_Description of the task:_
Write the next passage of the essay below on sensitivity, numbing, and social justice, picking up right after its final sentence.

_Page:_

Powers that make your life rich in unique ways that you may not be aware of, and that benefit those around you, too. In the current Western cultural climate the vulnerabilities created by these traits are clear; my point was that not valuing the human potential in them is a huge personal and social mistake (whether you’re doing that devaluing to yourself or to someone else). 

Michal MJ Jones’, Macy’s, and van Dernoot Lipsky’s points are about social justice, and about sensitivity as a state or attitude rather than a trait (mostly). They are about feeling rather than numbing; feeling in order to process and have a strong motivation for action that addresses the (social, systemic) sources of the difficult feelings. 

In this sense, every person can be more or less open – sensitive – receptive on their own scale between the two extremes of numbing and taking everything in very deeply. For some people it’s far harder to numb out (they perhaps require hard drugs or the pain of self-harm rather than being able to do it with TV and food). 

As Macy makes clear, numbing often happens because we have no idea how to process intense emotions that appear unpleasant (tho part of the unpleasantness may come from the fact that we aren’t skilled at letting them pass through us and inform us; for example sadness or anger that isn’t resisted doesn’t necessarily feel unpleasant, but can in the final round feel cleansing and empowering). 

(See my emotions bible, Karla McLaren’s The Language of Emotions. I’ve written about this before, e.g. here on anger.)

What’s the relationship between sensitivity as state vs. trait in the social justice context?

_Material provided:_

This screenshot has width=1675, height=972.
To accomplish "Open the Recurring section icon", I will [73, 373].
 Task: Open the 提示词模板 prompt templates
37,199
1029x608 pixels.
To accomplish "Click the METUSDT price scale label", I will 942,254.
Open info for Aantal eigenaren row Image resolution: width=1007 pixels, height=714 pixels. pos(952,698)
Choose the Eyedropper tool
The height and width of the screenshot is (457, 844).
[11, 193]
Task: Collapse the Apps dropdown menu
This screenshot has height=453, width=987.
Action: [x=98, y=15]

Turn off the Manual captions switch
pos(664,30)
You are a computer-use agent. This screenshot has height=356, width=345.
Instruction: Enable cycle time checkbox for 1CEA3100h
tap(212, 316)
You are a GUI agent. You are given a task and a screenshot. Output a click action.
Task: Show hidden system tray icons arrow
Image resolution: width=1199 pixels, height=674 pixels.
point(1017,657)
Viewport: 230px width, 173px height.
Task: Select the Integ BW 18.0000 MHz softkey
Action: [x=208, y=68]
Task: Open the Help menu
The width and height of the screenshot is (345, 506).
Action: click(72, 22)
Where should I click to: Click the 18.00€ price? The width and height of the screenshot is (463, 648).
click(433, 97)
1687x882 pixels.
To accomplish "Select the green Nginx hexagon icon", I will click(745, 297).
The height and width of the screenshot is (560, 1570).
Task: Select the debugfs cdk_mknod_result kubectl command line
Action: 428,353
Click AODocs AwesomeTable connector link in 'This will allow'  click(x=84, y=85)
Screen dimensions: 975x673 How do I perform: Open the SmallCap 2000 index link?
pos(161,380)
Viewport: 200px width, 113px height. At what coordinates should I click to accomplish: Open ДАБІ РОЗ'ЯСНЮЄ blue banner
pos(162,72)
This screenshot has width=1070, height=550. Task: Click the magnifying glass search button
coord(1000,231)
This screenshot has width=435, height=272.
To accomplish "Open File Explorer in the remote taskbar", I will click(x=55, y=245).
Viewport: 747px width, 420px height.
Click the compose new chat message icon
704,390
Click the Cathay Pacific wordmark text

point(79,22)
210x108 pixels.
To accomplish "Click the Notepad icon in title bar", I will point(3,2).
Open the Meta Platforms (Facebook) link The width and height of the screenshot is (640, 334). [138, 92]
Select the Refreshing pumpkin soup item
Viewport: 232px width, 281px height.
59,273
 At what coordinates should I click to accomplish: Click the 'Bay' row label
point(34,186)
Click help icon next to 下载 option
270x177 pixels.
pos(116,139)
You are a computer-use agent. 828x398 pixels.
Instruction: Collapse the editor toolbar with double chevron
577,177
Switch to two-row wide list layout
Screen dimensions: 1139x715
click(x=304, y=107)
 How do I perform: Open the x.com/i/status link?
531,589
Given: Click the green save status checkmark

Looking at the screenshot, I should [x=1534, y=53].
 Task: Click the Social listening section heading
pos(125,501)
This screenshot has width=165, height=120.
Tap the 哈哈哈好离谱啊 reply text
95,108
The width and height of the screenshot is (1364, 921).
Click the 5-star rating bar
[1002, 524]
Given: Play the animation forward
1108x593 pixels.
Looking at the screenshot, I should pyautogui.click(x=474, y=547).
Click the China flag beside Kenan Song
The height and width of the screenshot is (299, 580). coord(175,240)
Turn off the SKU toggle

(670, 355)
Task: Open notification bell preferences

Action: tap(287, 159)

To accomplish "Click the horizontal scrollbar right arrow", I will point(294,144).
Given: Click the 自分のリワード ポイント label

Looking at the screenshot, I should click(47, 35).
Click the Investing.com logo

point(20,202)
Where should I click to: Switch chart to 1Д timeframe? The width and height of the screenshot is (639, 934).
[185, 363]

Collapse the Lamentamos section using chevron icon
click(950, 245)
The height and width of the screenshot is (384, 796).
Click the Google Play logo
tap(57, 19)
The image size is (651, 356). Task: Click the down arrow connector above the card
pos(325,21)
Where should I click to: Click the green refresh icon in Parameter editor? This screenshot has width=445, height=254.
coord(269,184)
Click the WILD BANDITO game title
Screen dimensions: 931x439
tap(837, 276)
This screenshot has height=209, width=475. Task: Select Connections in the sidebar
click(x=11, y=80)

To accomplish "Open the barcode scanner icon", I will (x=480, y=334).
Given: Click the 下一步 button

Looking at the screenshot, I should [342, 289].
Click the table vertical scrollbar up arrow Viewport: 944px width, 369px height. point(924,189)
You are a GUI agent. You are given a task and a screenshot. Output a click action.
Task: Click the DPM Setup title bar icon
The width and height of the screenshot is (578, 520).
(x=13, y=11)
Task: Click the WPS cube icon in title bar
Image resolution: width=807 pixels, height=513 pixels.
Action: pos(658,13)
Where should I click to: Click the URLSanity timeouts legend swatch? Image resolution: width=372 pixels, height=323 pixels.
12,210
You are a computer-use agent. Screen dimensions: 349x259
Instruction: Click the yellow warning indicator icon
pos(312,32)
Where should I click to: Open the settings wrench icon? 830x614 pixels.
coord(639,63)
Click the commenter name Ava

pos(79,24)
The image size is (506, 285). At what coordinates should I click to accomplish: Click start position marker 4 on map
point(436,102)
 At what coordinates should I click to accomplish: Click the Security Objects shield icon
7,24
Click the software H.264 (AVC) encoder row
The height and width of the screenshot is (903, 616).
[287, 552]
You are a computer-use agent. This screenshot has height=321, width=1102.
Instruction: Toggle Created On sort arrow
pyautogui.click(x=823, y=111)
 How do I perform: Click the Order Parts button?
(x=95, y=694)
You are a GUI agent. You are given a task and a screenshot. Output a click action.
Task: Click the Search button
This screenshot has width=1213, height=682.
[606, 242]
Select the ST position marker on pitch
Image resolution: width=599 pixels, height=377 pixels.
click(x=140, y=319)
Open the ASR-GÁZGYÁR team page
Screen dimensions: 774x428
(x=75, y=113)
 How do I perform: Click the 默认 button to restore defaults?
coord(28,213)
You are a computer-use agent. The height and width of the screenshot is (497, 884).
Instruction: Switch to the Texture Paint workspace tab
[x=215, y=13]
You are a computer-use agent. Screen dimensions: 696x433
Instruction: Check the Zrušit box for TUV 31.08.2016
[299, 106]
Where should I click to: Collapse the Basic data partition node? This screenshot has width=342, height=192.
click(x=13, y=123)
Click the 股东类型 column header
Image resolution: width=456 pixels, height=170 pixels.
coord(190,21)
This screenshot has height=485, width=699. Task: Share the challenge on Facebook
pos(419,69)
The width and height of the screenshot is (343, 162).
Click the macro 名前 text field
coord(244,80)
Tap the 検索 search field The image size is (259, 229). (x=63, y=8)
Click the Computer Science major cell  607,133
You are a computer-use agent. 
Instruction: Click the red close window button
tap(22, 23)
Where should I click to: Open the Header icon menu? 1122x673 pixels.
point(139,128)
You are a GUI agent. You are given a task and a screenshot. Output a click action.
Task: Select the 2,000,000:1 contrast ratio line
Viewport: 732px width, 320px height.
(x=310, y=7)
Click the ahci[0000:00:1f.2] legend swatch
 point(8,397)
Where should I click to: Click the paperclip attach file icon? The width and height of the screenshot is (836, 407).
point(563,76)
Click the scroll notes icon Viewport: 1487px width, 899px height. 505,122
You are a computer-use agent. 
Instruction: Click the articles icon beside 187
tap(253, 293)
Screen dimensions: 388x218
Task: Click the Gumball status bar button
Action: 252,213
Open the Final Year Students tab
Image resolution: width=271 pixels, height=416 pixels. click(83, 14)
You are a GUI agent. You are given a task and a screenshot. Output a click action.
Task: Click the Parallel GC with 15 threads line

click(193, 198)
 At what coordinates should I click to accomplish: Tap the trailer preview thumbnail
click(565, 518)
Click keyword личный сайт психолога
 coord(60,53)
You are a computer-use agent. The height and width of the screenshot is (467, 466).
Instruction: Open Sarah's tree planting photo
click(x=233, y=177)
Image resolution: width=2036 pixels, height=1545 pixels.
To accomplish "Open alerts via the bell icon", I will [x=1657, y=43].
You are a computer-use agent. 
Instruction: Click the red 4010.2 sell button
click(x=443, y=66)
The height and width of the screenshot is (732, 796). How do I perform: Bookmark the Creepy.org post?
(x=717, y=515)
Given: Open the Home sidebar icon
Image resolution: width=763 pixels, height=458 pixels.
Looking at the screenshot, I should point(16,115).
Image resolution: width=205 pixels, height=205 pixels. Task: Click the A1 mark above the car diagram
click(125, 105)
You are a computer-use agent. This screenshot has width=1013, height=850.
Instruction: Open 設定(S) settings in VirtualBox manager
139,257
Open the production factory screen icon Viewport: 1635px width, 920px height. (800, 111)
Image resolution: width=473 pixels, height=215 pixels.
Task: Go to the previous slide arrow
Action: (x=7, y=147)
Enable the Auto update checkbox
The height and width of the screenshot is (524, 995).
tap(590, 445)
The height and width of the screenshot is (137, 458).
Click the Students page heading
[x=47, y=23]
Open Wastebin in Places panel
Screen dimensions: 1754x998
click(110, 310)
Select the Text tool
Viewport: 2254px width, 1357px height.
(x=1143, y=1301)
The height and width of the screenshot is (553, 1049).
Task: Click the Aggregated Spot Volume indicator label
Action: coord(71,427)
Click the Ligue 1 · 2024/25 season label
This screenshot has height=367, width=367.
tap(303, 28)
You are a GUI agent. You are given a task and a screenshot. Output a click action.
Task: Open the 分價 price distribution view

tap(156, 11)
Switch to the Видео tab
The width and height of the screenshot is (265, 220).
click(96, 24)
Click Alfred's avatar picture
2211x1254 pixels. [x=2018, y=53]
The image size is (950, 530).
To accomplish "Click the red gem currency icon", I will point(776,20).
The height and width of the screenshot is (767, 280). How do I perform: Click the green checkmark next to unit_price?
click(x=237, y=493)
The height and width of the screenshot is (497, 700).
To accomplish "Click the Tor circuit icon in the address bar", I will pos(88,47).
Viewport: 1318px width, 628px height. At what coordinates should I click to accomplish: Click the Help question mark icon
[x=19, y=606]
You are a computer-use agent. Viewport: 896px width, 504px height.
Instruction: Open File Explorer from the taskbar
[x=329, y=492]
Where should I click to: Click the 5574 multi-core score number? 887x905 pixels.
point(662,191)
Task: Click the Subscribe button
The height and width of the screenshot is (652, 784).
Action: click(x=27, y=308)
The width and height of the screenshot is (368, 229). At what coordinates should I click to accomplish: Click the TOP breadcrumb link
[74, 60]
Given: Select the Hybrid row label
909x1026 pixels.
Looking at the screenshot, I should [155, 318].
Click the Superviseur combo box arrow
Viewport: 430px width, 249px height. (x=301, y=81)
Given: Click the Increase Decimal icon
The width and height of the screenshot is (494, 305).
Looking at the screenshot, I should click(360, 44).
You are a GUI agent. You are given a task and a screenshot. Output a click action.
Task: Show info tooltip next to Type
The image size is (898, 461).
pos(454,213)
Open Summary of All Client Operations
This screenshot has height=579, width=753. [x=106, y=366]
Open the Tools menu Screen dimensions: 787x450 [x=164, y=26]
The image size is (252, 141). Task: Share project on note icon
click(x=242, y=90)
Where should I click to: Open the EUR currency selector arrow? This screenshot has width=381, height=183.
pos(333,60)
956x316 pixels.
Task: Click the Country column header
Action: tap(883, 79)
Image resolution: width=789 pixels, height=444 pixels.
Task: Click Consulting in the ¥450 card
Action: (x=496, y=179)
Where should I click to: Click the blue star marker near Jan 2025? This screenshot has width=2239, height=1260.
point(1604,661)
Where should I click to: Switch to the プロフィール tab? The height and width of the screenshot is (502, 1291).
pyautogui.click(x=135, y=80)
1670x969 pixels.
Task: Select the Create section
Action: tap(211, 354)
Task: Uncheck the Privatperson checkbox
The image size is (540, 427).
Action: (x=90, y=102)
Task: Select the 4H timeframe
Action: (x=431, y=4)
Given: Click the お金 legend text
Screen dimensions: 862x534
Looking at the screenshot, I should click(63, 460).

_Result:_
Perhaps that just goes back to the “canary in the coal mine” analogy: while it’s beneficial that everyone keeps feeling, being aware, and responding (if possible) to what is going on in society and the world, neurodiverse people will often by virtue of their constitution be more sensitive to micro-doses of problems that the general population will only notice when the problem is huge. A good example might be chemical sensitivities, or sensitivities to food additives (quite common in autistic people). Sensitivities to noise and light pollution that disrupt everyone (mostly via the neuro-endocrine axis, e.g. more artificial light is correlated with more hormonal imbalances), but most people only slightly and in the long run. In a few generations. 

The same may sometimes be the case for bad emotional vibes and private and public injustices. In my own case, landscape and ecological habitat destruction in the area where I spent my childhood would cause visceral pain and mind wreckage – because I used to talk to these plants as a child. Most people can’t hear them.

It’s wrenching to a level that for most people would require much more dramatic events to feel. Perhaps their house being destroyed; I don’t really know. 

Some people feel these things, and then they numb out because it’s unbearable; and it’s even more unbearable when the reaction is not shared. (In fact I tend to believe that the sharing of this kind of pain, grief or anger sometimes turns it into a positive bonding experience that can balance the difficulty of the feeling and over time enable a useful outlet for it.)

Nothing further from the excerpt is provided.